▶ Document passage
>> begin

Confession 1:  It’s very difficult for me to blog or really even open up to people about my inmost feelings and thoughts.  That’s probably why I like theology so much (at least one reason):  it allow me to avoid dealing with the deep part of my heart.  I was just reading about “The Prayer of Examen” in Richard Foster’s Prayer: Finding the Heart’s True Home.  He talks about how we as moderns rarely allow God to penetrate the depths of our hearts and “examine” us to show us what’s really in there–so that he can heal us.  I, for one, struggle with anything or anyone getting into the depths of my heart.  That’s probably why you see blogs about pacifism and church models.  It’s easy to talk about the theoretical in order to avoid the real.  I’m learning though that life is not theoretical; life is messy.

Confession 2:  I find it very hard to trust people or God.  People first.  I’ve always felt different–like people don’t really “get” me.  Of course, this could all be in my head, but I’m fairly intuitive, so I don’t think it’s that.  In any case, I have to feel safe to open up to people.  I have very few friends, but the ones I have are extremely close because there is safety in their friendship.  I was recently talking to one of my friends about this.  We both expressed that we knew that no matter what we thought, believed, felt, etc. it would not change our friendship.  When I think of Christian talk about unconditional love (agape), I think of these friends.  They are few indeed.

Now more of the confession:  God.  Man, I love God.  I need to say that up front.  I had a friend tell me one time that sometimes when he spent time with God, he would get a feeling similar to butterflies in his stomach at times.  I thought he was crazy when he said that, but I’ve actually had similar experiences.  I also hear songs or watch movies that I believe reflect who God is and it causes my heart to jump.  Belief in God and loving him are not difficult for me.  Yet, I do struggle to trust Him.

>> end

▶ Given data
>> begin

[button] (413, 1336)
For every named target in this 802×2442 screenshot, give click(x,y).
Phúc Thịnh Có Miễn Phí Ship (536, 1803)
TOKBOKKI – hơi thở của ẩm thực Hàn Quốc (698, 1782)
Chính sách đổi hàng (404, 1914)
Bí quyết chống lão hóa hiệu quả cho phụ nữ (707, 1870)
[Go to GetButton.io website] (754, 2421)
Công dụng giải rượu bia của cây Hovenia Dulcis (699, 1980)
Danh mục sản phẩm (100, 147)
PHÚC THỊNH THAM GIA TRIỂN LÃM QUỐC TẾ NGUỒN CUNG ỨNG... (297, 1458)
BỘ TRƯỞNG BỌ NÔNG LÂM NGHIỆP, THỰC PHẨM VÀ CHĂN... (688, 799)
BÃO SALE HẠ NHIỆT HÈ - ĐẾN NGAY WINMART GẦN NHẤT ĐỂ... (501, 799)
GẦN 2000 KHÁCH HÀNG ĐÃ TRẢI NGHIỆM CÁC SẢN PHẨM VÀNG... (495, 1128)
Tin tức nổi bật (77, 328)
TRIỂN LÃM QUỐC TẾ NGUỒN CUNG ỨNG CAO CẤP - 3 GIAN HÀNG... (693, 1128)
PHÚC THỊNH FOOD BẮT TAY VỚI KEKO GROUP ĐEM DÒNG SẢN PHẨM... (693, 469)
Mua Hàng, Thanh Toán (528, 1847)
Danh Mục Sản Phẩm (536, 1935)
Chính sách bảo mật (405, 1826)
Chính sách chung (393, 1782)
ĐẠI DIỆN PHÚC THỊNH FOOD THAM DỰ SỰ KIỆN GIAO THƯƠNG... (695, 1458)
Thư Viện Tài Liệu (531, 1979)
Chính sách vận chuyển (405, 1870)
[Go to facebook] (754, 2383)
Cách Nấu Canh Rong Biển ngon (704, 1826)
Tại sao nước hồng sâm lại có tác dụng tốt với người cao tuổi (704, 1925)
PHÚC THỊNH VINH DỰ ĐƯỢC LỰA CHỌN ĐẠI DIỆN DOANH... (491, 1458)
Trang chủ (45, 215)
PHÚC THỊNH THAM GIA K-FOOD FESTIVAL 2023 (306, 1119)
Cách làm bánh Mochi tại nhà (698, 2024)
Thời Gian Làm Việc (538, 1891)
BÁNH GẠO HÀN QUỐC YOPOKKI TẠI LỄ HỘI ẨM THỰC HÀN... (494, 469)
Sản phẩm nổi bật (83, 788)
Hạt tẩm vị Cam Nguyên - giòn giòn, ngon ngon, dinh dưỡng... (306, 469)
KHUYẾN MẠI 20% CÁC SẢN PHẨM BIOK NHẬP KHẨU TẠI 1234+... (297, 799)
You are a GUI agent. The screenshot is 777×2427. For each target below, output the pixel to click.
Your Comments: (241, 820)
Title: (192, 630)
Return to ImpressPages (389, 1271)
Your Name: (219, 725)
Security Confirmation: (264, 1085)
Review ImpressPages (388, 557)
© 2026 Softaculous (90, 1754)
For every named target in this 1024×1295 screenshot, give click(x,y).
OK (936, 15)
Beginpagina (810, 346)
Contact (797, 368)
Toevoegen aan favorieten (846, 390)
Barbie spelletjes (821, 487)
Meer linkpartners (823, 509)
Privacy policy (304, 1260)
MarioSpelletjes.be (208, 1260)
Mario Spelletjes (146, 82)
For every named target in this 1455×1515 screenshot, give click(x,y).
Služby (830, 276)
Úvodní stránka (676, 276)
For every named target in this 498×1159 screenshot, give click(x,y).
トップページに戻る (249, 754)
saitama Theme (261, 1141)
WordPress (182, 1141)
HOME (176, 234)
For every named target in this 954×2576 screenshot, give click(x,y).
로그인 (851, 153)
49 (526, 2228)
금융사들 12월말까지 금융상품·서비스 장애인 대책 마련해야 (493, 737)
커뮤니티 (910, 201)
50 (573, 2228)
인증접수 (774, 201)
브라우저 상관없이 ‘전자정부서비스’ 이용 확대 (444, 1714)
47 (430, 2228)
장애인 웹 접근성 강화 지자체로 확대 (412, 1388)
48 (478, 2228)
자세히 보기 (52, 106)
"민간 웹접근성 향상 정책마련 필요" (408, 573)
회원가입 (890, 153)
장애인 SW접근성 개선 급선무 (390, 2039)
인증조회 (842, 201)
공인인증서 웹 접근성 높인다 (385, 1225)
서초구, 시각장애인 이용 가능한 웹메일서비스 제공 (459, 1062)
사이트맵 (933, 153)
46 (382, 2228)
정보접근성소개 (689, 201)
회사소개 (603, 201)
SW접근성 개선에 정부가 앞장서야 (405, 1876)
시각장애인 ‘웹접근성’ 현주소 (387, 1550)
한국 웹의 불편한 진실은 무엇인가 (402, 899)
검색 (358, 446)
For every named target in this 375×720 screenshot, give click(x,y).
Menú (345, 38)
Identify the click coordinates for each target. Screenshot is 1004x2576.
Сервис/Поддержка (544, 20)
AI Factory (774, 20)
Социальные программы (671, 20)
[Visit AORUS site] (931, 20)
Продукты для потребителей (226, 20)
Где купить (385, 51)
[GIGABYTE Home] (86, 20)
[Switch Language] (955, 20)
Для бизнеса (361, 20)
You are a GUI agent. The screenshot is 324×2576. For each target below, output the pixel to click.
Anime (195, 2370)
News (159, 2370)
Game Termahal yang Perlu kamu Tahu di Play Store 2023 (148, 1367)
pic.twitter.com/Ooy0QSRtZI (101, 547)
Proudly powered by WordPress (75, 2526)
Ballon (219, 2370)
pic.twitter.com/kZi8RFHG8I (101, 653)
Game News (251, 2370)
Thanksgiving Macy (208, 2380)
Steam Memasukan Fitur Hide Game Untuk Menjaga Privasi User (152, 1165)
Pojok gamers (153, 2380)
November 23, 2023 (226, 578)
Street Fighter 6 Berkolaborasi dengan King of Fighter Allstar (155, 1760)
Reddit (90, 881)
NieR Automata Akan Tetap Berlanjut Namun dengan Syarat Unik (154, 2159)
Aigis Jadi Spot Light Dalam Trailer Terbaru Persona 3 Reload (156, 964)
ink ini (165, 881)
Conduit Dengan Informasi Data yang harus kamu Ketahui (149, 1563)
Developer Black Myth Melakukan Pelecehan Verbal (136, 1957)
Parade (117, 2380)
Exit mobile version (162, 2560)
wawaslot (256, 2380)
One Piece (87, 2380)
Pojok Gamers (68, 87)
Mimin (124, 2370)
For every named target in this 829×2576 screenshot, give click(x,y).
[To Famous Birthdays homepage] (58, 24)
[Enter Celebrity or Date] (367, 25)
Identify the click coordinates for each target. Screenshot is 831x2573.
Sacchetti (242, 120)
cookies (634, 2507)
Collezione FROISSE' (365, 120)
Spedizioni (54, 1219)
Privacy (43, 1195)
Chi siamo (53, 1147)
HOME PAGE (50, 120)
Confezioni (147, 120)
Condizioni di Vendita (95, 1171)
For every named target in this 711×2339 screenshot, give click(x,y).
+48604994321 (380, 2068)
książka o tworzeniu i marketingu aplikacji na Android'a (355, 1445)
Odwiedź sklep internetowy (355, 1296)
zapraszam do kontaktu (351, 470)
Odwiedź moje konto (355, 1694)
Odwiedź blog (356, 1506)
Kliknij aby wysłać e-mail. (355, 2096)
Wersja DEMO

>> end

▶ What the task asks
Please continue the confessions post from where it stops. The rows come from a different source than the confessions post.

▶ Response to this task
Here is my best guess as to why.  Much of what we are called to do and be as Christians and how we are to live in this world is laid out for us in Scripture.  God’s will is pretty easy to know in 95% of life.  Yet, there is that 5% where we need to actually hear God speak to us, or somehow know the mind of Christ for a given situation.  The New Testament paints a pretty clear picture that Christians are to be led by the Spirit; that we can relate to him and be guided by Him.  The Bible calls the Holy Spirit our Comforter and Counselor and that He guides us.  Theologically I know that to be true, but when it comes to my daily experience, I find this to be SO hard to trust in.  Where is He when I need to know how to “work through” something?  Why doesn’t he speak clearly?

Or maybe the question should be:  why can’t I hear Him… Maybe it’s not about trusting God at all; maybe I don’t trust myself.

Confession 3:  I feel like a colossal failure when it comes to “relationships.”  Man…I never seem to do it right.  This actually weighs very heavily on my understanding of my self-worth.  Why do other people seem to be able to date, find the one they want to be life-long companions with, and get married?  I know there are many things that I’ve done “wrong” when it comes to dating.  But still, didn’t the people who are married make mistakes along the way too?  Did they do it exactly right?  Did they “hear” God perfectly?  Or were their relationships just as messy as mine have been?  Where is God in all of that!?

I know that my self-worth should never derive from my ability (or inability) to maintain a healthy relationship.  But it does.  It’s extremely painful at times.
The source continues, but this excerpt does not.